▶ Problem to work on
In the entries that follow, the first line to write out is the one containing "[Youtube] (113, 9)", and the last is the one containing "Accept (1193, 1526)". Reproduce that stretch exactly, with nothing before or after it.

-- -- --

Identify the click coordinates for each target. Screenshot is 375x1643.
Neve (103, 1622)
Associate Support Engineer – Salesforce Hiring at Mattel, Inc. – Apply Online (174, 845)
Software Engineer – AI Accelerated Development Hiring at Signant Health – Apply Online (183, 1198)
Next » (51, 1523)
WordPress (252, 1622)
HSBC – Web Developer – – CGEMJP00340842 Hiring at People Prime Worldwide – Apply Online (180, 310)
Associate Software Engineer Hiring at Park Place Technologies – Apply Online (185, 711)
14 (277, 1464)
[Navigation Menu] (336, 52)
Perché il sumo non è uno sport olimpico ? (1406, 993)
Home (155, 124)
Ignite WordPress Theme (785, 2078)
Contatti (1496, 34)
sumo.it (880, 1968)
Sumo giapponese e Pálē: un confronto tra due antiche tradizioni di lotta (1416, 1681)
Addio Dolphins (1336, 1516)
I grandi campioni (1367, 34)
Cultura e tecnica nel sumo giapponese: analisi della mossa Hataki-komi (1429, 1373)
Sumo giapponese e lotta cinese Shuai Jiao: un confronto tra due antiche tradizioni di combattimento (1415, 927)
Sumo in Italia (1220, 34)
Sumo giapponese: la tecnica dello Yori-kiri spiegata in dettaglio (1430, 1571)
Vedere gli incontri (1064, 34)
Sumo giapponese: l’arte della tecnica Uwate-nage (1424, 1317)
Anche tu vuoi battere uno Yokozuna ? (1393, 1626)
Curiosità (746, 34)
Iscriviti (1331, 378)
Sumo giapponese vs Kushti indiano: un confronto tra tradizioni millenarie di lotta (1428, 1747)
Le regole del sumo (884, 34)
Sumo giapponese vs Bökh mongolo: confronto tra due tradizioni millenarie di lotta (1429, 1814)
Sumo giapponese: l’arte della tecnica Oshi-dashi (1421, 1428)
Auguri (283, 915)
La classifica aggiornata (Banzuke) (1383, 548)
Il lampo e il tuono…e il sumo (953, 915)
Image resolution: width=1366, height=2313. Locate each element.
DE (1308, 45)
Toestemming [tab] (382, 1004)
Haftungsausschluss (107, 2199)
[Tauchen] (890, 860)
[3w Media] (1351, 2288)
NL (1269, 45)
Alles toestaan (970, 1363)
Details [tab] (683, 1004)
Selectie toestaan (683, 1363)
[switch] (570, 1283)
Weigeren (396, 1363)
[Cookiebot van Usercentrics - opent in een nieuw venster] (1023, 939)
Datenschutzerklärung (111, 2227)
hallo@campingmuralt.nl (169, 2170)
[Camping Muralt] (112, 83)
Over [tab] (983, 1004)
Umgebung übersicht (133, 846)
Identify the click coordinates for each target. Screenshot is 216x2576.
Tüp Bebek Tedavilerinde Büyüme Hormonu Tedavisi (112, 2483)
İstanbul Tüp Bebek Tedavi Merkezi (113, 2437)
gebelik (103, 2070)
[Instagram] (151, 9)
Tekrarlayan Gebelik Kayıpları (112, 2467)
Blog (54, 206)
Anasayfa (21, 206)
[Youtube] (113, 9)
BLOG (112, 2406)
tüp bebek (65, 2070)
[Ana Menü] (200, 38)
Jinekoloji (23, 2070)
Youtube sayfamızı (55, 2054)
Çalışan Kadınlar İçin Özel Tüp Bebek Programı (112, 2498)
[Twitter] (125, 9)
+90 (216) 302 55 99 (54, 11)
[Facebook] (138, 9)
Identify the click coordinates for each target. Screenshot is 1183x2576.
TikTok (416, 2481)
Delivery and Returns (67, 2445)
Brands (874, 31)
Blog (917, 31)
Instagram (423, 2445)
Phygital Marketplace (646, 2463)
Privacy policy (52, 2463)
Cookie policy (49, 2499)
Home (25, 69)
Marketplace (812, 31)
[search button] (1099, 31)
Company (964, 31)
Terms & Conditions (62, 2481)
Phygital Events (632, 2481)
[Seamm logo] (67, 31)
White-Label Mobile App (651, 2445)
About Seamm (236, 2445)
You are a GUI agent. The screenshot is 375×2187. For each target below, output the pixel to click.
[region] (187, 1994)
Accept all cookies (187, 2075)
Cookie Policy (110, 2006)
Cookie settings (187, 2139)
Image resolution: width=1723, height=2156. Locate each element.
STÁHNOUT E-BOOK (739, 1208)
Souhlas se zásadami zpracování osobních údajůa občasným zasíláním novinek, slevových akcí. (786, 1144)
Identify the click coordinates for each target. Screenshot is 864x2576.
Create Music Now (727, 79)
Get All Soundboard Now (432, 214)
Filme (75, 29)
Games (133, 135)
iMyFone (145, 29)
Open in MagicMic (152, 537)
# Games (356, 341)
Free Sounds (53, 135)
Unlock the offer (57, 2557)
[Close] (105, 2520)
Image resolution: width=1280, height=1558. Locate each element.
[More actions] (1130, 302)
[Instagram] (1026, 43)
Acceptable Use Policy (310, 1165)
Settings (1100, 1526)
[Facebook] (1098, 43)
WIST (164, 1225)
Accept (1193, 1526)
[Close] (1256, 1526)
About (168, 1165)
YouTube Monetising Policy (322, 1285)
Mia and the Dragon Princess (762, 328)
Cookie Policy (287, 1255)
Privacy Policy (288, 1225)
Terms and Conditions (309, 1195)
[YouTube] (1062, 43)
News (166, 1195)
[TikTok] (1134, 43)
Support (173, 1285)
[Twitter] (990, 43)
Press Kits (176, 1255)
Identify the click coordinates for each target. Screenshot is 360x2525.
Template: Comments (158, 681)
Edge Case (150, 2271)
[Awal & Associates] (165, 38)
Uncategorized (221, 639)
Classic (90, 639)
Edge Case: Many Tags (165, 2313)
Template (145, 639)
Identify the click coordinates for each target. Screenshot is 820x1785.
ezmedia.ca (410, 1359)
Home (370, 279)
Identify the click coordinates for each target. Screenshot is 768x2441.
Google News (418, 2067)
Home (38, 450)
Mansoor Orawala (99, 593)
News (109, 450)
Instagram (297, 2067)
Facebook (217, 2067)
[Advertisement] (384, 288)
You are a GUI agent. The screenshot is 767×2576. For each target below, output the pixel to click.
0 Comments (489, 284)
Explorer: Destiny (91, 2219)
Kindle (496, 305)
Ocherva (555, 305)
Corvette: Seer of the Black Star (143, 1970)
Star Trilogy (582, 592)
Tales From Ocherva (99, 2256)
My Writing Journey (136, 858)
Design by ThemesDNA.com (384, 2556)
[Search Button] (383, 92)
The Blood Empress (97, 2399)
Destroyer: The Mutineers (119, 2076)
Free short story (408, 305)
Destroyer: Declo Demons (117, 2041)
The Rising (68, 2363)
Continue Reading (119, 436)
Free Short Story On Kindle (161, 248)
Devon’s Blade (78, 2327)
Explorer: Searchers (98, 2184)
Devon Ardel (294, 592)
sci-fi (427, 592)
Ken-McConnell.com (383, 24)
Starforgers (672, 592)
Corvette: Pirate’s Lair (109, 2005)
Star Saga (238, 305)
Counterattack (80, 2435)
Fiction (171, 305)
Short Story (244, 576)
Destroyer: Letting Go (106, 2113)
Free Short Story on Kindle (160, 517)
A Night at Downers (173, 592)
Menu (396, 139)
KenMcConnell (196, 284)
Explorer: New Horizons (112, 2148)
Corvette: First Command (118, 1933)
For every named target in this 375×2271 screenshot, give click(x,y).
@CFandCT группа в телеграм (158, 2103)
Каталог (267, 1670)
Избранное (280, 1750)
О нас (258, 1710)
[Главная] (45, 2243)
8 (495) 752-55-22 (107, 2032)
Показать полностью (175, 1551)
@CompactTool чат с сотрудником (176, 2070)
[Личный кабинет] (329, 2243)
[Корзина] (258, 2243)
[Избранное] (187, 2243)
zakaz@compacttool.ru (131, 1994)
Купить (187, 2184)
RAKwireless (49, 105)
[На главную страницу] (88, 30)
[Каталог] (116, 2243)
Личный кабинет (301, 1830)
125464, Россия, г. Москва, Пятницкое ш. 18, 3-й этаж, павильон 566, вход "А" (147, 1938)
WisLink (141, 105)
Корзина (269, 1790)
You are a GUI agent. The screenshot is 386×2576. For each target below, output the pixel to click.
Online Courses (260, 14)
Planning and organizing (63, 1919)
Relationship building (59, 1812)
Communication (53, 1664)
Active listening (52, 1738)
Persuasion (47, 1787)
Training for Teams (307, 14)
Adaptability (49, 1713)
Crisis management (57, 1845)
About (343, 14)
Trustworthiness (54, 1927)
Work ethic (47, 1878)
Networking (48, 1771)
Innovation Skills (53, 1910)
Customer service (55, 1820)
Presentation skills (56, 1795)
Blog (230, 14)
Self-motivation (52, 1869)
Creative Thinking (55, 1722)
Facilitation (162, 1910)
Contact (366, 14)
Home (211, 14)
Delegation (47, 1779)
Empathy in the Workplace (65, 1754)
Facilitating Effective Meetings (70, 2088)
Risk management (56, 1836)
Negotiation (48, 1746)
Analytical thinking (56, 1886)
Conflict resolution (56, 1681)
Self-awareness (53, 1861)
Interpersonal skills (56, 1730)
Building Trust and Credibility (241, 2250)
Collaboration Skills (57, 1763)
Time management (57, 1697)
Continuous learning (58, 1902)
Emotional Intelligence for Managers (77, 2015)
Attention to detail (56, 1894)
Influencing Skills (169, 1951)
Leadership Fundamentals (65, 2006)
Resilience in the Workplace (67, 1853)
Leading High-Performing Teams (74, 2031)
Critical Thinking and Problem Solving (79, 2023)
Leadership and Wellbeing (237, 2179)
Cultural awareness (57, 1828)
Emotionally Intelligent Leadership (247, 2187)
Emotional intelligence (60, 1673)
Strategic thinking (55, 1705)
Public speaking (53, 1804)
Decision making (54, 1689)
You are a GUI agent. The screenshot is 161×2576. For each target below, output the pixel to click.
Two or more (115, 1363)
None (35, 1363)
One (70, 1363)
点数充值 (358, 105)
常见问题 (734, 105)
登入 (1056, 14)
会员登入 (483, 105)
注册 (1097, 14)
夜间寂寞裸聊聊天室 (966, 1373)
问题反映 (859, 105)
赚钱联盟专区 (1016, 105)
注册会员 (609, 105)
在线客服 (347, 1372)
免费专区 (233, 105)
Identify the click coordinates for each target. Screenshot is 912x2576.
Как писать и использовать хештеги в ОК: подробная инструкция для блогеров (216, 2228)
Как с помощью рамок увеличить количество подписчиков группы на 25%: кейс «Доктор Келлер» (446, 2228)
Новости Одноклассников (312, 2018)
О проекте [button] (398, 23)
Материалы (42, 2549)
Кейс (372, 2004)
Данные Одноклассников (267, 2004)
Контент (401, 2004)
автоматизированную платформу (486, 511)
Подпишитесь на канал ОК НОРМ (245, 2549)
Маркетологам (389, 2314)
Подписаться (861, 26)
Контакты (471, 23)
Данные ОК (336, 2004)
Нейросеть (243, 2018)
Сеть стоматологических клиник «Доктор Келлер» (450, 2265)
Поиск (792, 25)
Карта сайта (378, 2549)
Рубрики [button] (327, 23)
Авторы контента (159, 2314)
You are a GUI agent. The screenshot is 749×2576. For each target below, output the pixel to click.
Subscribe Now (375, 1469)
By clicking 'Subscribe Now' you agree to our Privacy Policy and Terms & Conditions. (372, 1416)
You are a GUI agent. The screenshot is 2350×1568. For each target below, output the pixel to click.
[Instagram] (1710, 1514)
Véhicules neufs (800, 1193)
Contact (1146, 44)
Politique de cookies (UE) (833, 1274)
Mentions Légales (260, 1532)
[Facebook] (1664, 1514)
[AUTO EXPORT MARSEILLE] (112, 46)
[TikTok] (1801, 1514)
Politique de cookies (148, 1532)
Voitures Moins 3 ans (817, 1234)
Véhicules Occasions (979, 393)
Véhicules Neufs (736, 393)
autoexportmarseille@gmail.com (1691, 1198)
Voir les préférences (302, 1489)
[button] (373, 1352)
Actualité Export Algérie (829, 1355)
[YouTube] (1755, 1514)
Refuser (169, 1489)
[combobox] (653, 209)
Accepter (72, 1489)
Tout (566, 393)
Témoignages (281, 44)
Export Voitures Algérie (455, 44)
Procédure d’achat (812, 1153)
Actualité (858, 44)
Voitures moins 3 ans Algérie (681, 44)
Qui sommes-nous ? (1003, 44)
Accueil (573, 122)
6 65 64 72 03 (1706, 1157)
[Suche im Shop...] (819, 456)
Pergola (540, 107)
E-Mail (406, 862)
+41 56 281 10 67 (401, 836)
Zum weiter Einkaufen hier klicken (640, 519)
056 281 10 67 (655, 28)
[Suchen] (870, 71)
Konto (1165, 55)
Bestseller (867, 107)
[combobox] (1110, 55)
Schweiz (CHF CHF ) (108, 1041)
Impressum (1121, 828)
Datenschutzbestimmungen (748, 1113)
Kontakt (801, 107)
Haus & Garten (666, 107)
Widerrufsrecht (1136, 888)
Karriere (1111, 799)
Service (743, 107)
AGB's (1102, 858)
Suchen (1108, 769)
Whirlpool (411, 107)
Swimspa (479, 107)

-- -- --

▶ Problem solution
[Youtube] (113, 9)
BLOG (112, 2406)
tüp bebek (65, 2070)
[Ana Menü] (200, 38)
Jinekoloji (23, 2070)
Youtube sayfamızı (55, 2054)
Çalışan Kadınlar İçin Özel Tüp Bebek Programı (112, 2498)
[Twitter] (125, 9)
+90 (216) 302 55 99 (54, 11)
[Facebook] (138, 9)
Identify the click coordinates for each target. Screenshot is 1183x2576.
TikTok (416, 2481)
Delivery and Returns (67, 2445)
Brands (874, 31)
Blog (917, 31)
Instagram (423, 2445)
Phygital Marketplace (646, 2463)
Privacy policy (52, 2463)
Cookie policy (49, 2499)
Home (25, 69)
Marketplace (812, 31)
[search button] (1099, 31)
Company (964, 31)
Terms & Conditions (62, 2481)
Phygital Events (632, 2481)
[Seamm logo] (67, 31)
White-Label Mobile App (651, 2445)
About Seamm (236, 2445)
You are a GUI agent. The screenshot is 375×2187. For each target below, output the pixel to click.
[region] (187, 1994)
Accept all cookies (187, 2075)
Cookie Policy (110, 2006)
Cookie settings (187, 2139)
Image resolution: width=1723, height=2156. Locate each element.
STÁHNOUT E-BOOK (739, 1208)
Souhlas se zásadami zpracování osobních údajůa občasným zasíláním novinek, slevových akcí. (786, 1144)
Identify the click coordinates for each target. Screenshot is 864x2576.
Create Music Now (727, 79)
Get All Soundboard Now (432, 214)
Filme (75, 29)
Games (133, 135)
iMyFone (145, 29)
Open in MagicMic (152, 537)
# Games (356, 341)
Free Sounds (53, 135)
Unlock the offer (57, 2557)
[Close] (105, 2520)
Image resolution: width=1280, height=1558. Locate each element.
[More actions] (1130, 302)
[Instagram] (1026, 43)
Acceptable Use Policy (310, 1165)
Settings (1100, 1526)
[Facebook] (1098, 43)
WIST (164, 1225)
Accept (1193, 1526)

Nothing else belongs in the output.